The problem with brute-forcing the password is Apple’s security mechanism that deletes the key after ten incorrect guesses.
It’s not clear to me what the owner of the phone used, but iOS permits alphanumeric long passcodes, not just 4 digit unlock codes.
I understand. What I am saying is that if we know that a given string of data is John Donnes “No man is an Island” poem, No matter how you encrypt that, the result is extremely vulnerable to decryption analysis. It doesn’t matter if my phone uses one key and your phone uses another. If we know how a large data stream decrypts than we essentially know how to decrypt it with not too much analysis. Once we have the algorithm (which is already known) And the content (known,) the key is the only remaining variable. Things are tough, nigh unto impossible, when we don’t know content, key, or algorithm. But much easier when we know two out of three.
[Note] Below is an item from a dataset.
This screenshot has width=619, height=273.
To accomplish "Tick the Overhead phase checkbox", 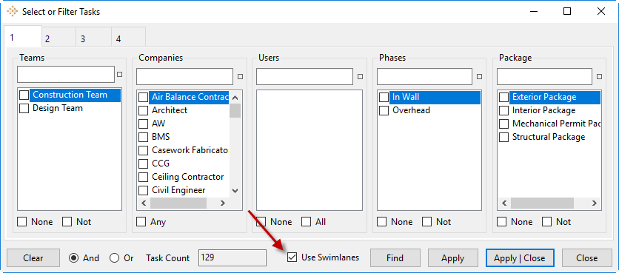I will pyautogui.click(x=384, y=110).
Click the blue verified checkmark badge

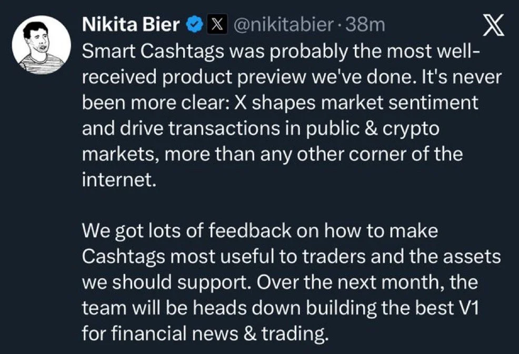coord(194,23)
One of the hardest most unbearable types of encryption is the one time pad. Even so, the German’s managed to break some of this without knowing content or algorithm simply based on the fact that the lady spinning the bingo cage with the random numbers tended to get lazy later in the day. That’s a lot less to go on than we have with this iPhone.
It resets the key, but not the password. Brute forcing the password for more than ten attempts would thwart another party that was working on the key. They would have to start again from scratch, but it doesn’t reset anything else. I just entered 13 incorrect passwords on my iPhone, and then put the correct one in and it worked just fine. Also realize that the encryption on an iPhone is different based on whether the phone was rebooted since the last time a correct password was entered. Brute forcing the password is just fine as long as long as you are not simultaneously attacking the key.
Yes. If the user in question was a longstanding iPhone user who had owned several iPhones and been through several iOS upgrades, than he has never gotten a prompt to upgrade his password beyond the four digits. If he was lazy or ignorant that is all he has. If he used an alphanumeric password of longer combination it is still unlikely that it is random. People use nicknames, birth dates, parents names, kid’s names birthday’s, past girlfriend’s names. Typically people choose passwords that they feel have special significance to them, but because we as people tend to think the same, we tend to choose passwords based on the same criteria. People almost never choose a random string or truly strong password.
Can’t say for sure, but there is a very good chance there is one as Apple makes it difficult to not have one, and most people do. It would be unusual for there not to be one.
You have a cite for that? My research is questionable on this particular. Evidence suggests that it won’t because this has been a known vulnerability of past versions that had been successfully spoofed. If in fact it is vulnerable to this which I consider possible but unlikely than the gov provably could spoof it on their own without Apple.